As your friendly neighborhood blogger blunts and cranks his way through the 2012 Silly Season, he is glad to see (and he is not the only one to have expressed this sentiment) a serious debate on the proper role of government. As a radical centrist, it is not likely that his own personal views will be put into action, but these questions have been inadequately considered for far too long now, and just the fact of a discussion could make this election year potentially more useful than has become the norm.

At one time, the U.S. Government pretty much did what nobody else could or would do: make laws, protect the public, build big stuff that didn’t make a lot of profit, set standards, make war, and such. Normal government functions, in a tradition that goes back for thousands of years. As governments tend to do, it gradually became less and less efficient, and thus more and more wasteful.

From time to time, various efforts were made to cut out waste, and these encountered various degrees of success, though none were completely successful. One idea that gained wide acceptance during the last few decades was to make government “run like a business”. In theory, an inefficient business fails of its own accord, according to market conditions. So treating government in a like manner would ensure efficiency and thus success.

This is a seemingly well-constructed bit of logic, and when presented convinced a large number of Americans to go along with the idea. However, as a student of logic, Mr. Blunt and Cranky was long ago taught to examine the premises behind any seemingly logical statement to see whether or not it is true (true is not the same thing as logical). This one fails to hold up under scrutiny.

Government is not a business: businesses sell products/services to earn a profit (or to break even in some cases). Government supports businesses, of course (for a variety of reasons) by providing services, infrastructure and incentives, but government’s core product is not inherently profitable: the maintenance of a reasonably safe and orderly society. Examples:

  • Military, to protect the people from foreign threats
  • Law enforcement and firefighters to protect the people from local threats
  • Infrastructure like roads, utilities and such to facilitate commerce

 

There is a reason why businesses don’t tend to go into these areas: they are not profitable. Regardless of any Randian pipe dreams you may have heard, these “products” have never been profitable (some isolated bits and pieces are, and businesses do flock to those few profitable chunks), and no rational business person would ever undertake them.  Government built and/or enabled the building of nuclear power plants, our ground and air transport systems, utility grids, radio and television, communications wired and wireless, and a host of other essential services. None of these create or have ever created a profit for the government that may be viewed on a balance sheet.

 This does not mean that the services provided by government are worthless: cash is not the only measure of worth, after all.

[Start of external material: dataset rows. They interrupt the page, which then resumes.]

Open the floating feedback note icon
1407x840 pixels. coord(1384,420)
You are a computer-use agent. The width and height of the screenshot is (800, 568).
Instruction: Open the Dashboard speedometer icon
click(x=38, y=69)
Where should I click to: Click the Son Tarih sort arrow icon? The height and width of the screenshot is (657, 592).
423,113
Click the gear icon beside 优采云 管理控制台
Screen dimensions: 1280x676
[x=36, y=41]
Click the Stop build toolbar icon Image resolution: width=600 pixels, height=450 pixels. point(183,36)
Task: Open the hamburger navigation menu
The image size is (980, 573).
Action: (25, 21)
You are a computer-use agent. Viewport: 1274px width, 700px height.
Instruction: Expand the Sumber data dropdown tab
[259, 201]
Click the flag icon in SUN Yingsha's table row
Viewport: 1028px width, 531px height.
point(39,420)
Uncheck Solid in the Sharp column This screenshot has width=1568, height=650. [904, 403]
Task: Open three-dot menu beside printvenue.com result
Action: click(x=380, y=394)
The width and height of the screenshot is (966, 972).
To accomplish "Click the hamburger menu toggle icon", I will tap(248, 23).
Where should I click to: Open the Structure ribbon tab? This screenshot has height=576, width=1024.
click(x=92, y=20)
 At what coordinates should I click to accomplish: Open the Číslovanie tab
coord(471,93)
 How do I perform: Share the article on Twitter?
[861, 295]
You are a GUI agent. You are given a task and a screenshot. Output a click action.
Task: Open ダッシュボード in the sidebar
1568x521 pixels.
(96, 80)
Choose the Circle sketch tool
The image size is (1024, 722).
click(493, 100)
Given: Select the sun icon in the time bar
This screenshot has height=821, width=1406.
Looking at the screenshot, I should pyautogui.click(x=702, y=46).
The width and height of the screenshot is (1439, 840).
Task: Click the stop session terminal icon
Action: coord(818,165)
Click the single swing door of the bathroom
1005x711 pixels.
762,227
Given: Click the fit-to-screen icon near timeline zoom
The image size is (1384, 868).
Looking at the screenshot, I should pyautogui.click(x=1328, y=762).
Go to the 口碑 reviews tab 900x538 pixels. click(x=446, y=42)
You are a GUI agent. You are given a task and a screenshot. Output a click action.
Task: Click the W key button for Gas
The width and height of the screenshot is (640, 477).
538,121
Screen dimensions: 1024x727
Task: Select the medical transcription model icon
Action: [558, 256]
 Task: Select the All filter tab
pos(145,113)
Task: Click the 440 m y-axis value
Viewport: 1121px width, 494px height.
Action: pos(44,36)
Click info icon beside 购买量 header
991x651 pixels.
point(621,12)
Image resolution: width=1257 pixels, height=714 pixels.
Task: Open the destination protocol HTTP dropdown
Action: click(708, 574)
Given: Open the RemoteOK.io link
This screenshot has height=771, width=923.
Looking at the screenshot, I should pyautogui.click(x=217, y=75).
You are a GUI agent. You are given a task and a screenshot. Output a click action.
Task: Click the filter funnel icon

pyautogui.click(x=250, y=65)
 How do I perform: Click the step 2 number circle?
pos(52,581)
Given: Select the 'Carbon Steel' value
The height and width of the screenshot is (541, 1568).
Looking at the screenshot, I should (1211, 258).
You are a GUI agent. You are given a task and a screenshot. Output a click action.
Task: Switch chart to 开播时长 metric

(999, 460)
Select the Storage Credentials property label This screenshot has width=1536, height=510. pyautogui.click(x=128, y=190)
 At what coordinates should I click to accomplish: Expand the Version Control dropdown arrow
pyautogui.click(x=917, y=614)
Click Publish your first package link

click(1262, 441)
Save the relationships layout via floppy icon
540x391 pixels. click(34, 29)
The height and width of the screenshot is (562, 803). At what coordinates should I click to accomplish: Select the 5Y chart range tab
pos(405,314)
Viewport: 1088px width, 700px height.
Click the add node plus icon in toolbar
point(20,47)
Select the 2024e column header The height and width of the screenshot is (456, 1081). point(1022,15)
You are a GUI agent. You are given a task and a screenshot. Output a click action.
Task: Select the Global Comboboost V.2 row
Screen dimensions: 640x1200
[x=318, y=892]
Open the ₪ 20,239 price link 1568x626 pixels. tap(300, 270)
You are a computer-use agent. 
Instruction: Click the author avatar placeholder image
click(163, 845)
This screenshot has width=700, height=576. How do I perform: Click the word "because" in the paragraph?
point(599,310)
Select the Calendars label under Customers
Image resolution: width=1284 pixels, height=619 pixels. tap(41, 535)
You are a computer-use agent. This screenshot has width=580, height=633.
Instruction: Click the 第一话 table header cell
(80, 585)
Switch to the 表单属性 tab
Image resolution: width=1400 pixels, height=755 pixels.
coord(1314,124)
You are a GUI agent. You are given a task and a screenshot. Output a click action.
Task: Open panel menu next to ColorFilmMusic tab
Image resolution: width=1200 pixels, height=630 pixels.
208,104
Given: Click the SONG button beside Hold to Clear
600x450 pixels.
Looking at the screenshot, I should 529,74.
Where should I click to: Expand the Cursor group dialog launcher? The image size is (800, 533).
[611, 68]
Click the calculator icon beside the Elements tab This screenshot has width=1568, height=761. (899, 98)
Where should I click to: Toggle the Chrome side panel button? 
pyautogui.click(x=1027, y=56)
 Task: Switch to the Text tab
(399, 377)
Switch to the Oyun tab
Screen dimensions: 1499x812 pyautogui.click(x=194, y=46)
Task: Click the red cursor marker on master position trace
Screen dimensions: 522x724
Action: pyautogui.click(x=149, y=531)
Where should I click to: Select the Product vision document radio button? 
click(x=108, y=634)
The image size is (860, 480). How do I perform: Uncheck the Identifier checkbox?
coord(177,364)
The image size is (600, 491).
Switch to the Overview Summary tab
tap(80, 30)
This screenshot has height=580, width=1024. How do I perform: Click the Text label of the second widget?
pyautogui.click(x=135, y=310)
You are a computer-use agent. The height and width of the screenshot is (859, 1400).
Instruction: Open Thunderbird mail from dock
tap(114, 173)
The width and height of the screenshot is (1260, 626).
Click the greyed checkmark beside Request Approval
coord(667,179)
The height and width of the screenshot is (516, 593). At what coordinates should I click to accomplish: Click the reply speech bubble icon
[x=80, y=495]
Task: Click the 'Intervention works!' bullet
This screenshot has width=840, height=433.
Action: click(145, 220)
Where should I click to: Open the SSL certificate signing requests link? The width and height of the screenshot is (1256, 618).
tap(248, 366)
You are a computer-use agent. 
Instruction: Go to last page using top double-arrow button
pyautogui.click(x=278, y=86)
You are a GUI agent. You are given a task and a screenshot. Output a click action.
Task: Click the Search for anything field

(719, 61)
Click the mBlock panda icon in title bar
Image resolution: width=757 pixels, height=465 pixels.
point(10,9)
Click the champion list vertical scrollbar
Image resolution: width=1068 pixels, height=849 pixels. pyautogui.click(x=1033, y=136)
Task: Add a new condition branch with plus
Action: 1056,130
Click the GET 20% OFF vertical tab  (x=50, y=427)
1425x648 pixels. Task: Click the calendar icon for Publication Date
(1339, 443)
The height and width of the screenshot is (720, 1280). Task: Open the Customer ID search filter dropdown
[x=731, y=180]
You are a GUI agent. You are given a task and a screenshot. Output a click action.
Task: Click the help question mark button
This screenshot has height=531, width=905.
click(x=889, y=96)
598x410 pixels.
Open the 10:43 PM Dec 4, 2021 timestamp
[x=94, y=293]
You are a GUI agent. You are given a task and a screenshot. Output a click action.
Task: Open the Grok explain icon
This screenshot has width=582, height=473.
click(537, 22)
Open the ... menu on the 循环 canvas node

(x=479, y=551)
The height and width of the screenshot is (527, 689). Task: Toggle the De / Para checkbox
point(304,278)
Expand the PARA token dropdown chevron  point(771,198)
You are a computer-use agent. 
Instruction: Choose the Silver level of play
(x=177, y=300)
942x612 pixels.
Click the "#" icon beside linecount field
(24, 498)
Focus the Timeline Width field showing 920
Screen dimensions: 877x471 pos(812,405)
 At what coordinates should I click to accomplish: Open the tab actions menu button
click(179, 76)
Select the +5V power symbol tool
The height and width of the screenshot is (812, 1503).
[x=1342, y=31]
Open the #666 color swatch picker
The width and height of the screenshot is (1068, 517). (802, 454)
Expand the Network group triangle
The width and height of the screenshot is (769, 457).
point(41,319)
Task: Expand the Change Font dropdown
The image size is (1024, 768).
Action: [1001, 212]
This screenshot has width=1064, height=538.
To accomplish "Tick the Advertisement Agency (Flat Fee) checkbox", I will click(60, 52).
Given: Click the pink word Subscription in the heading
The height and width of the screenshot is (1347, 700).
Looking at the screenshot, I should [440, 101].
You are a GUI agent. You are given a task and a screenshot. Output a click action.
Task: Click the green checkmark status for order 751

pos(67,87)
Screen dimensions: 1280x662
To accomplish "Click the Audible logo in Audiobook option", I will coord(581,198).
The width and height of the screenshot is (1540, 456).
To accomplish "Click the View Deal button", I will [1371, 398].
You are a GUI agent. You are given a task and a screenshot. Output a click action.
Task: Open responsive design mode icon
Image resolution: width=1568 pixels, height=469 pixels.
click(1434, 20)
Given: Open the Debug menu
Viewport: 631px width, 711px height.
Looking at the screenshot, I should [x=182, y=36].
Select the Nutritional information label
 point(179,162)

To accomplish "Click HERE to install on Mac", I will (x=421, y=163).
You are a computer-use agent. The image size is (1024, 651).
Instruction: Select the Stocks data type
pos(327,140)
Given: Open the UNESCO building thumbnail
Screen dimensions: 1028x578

Businesses make profit in part by utilizing these government-enabled services, but the government itself does not. People profit in a certain sense by having safety, water, roads and such, but government does not record a monetary profit.

Governments “profit” not in the monetary sense: successful (“profitable”) governments are those that preside over an orderly society full of citizens who are reasonably satisfied with their lot in life, who are reasonably satisfied with the job that their government is doing; and if satisfied, they return elected officials to office for additional terms. The public-sector “profit margin” could be determined by election/re-election statistics, approval ratings and poll numbers.

If we accept that definition of governmental profit, then the margin is pretty darned low these days. Maybe government should be run like a government, since running it like a business has been steadily decreasing the “profit margins” of all three branches of government.  The experiment has failed, time to go back to what works.